The proceeds from the Private Placement will be used for exploration work on the
Concessions in accordance with the requirements of the Agreement and the
recommendations contained in the Report and for general working capital
purposes.


Sponsorship

The Company will be seeking an exemption from the Exchange's sponsor
requirements in respect of the Change of Business (as defined below) in
accordance with the rules of the Exchange.


Board of Directors

The Company also announces that Mr. Todd Hilditch has joined its Board of
Directors. Mr. Hilditch is currently a director of two companies listed on the
Exchange and has experience in the management of junior mining companies. In
addition, Mr. Fred Baker has resigned form the Board of Directors and the
Company would like to thank him for his dedication and service.


Reactivation

The Company has been inactive for more than one year, when it ceased its
involvement in the research and development of industrial products technology.
The Company's shares are listed on the NEX Board of the Exchange under the
symbol PTP.H. The transaction will result in the Reactivation of the Company
under the Exchange's policies and will require a change of the business of the
Company to the mining sector (the "Change of Business"). The Company's shares
are currently halted in connection with this announcement and will remain halted
pending completion of the Reactivation or until such earlier date as the
Exchange and the Company determine the halt is no longer required. Once
reactivated, the Company intends to transfer its listing from the NEX Board to
the Exchange.


Consolidation and Name Change

The Company is proposing to consolidate its issued and outstanding share
capital, with corresponding adjustments to its outstanding convertible
securities, on the basis of a one post-consolidation common share for every two
pre-consolidation common shares of the Company (the "Consolidation"). The
Company currently has 44,229,673 common shares issued and outstanding, has
granted 4,570,000 options and issued 4,200,000 warrants, for a total fully
diluted share capital of 52,999,673 shares.

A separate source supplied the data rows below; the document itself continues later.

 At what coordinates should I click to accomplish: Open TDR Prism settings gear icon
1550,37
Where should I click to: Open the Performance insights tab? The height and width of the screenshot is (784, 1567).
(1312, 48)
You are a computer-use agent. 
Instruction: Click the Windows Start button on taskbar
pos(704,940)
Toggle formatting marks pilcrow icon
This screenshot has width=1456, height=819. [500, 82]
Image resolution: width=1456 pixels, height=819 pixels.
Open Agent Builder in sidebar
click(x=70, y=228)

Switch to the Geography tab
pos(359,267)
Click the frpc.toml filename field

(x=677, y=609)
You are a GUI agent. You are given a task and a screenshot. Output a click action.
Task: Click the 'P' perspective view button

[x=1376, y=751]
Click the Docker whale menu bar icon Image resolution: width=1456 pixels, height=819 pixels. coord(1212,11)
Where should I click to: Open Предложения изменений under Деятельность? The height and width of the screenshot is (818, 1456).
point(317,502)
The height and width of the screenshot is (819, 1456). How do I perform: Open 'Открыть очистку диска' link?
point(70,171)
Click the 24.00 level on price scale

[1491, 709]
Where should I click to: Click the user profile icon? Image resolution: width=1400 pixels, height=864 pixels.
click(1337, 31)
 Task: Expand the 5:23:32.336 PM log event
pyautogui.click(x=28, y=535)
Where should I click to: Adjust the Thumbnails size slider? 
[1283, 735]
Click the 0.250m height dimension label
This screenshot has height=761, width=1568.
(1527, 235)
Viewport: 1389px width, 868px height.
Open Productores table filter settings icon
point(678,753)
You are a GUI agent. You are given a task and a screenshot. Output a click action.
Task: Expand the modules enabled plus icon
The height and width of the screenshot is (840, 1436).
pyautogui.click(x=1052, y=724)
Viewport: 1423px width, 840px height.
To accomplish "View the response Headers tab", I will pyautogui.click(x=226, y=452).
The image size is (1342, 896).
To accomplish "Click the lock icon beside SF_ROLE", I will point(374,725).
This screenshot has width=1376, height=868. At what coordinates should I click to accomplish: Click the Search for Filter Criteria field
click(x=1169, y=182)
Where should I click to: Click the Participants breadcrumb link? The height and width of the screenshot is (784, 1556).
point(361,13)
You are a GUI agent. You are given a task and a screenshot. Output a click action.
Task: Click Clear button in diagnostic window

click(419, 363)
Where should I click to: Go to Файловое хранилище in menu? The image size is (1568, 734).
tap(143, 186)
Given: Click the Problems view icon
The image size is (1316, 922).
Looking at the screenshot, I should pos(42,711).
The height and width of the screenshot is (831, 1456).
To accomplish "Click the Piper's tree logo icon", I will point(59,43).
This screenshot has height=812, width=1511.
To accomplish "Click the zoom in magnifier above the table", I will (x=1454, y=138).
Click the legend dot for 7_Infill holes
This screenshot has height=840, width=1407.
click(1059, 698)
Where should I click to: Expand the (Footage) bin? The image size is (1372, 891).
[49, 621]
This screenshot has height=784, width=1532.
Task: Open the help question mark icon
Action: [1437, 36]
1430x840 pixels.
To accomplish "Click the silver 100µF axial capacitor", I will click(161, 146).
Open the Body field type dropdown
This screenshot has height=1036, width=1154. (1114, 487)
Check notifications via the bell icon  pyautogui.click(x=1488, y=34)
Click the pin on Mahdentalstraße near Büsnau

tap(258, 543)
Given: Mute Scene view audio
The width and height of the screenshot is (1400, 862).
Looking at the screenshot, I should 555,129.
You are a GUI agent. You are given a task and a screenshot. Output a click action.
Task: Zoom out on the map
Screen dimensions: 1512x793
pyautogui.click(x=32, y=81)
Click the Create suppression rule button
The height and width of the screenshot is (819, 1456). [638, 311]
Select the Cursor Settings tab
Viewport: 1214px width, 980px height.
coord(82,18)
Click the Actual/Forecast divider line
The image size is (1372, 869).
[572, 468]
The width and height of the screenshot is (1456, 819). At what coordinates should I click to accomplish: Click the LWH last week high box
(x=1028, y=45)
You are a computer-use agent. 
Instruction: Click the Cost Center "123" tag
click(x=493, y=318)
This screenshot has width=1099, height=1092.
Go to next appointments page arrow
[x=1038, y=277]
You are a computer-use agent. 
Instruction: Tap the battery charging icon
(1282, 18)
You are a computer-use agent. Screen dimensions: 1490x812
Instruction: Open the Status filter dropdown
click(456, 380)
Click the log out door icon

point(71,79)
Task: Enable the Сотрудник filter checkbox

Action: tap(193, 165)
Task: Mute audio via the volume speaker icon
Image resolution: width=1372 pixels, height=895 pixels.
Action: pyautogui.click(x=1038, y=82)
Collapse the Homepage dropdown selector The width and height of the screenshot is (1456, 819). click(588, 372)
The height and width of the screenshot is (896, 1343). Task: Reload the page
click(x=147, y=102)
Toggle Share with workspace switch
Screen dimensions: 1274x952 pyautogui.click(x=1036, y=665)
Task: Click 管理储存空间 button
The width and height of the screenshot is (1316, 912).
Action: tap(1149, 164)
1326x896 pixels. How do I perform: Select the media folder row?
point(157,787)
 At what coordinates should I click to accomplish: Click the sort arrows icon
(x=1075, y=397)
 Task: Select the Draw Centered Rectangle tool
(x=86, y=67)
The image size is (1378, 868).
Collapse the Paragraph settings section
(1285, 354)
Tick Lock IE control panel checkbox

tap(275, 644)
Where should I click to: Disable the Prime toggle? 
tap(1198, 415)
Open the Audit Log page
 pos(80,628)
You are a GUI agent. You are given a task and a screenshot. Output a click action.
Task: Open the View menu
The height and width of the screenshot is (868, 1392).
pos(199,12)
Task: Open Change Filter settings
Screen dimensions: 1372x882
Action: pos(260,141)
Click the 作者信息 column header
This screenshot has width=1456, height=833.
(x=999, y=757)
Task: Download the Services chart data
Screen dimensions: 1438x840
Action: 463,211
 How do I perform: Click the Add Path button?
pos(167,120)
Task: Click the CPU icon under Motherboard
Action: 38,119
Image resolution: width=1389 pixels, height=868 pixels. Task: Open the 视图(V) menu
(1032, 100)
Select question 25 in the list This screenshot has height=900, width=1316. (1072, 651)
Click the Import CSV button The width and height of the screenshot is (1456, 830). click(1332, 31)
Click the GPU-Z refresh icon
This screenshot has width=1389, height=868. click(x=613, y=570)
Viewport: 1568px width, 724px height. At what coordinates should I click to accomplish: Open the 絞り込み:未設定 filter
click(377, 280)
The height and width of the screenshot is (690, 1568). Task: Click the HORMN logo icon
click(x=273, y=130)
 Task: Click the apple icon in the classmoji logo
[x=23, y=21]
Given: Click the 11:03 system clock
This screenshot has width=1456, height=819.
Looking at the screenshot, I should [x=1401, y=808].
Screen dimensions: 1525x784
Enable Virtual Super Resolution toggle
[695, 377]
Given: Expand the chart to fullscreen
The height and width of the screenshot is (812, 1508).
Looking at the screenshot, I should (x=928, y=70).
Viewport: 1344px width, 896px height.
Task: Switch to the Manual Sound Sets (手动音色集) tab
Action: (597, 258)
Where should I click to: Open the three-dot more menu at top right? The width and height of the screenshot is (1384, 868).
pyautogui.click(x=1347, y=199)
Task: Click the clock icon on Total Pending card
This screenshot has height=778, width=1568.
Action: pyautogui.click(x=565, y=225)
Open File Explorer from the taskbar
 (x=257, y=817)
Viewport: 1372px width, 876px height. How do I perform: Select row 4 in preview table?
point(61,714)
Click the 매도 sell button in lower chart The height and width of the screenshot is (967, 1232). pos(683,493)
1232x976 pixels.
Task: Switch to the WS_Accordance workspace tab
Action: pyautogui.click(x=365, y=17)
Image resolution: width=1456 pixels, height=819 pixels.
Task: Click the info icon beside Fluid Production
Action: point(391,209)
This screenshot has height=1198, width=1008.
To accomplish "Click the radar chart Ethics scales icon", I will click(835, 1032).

Post-Consolidation, excluding the shares and warrants to be issued upon the
deemed exercise of the Subscription Receipts, the Company will have 22,114,837
common shares issued and outstanding and options and warrants granted/issued to
purchase 4,385,000 common shares (representing 26,499,837 fully diluted shares).


In addition, conditional upon completion of the Reactivation, the Company
proposes to change its name to "Salares Lithium Inc." (the "Name Change").


Shareholder Approval

The Change of Business, Consolidation and Name Change is subject to approval by
the shareholders of the Company which will be sought at a special meeting of the
shareholders of the Company to be held on a date to be announced.


Closing Conditions and Caution to Investors

Completion of the transaction is subject to a number of conditions, including,
Exchange acceptance, and shareholder approval. The transaction cannot close
until the required shareholder approval is obtained. There can be no assurance
that the transaction will be completed as proposed or at all.


In addition, closing of the transactions contemplated by the Agreement is
subject to the following additional conditions: (a) completion of satisfactory
due diligence review of SALA by the Company; and (b) there not occurring any one
or more changes in the business, assets or financial condition of SALA that
would individually or in the aggregate have, or reasonably be expected to have,
an adverse effect on the Company or its interest in the Agreement or the
transactions contemplated hereby.


Investors are cautioned that, except as disclosed in the management information
circular or filing statement, as applicable, to be prepared in connection with
the transaction, any information released or received with respect to the
proposed Change of Business or Reactivation may not be accurate or complete and
should not be relied upon. Trading in the securities of the Company should be
considered highly speculative.


The Exchange has in no way passed upon the merits of the proposed transaction
and has neither approved nor disapproved the contents of this press release.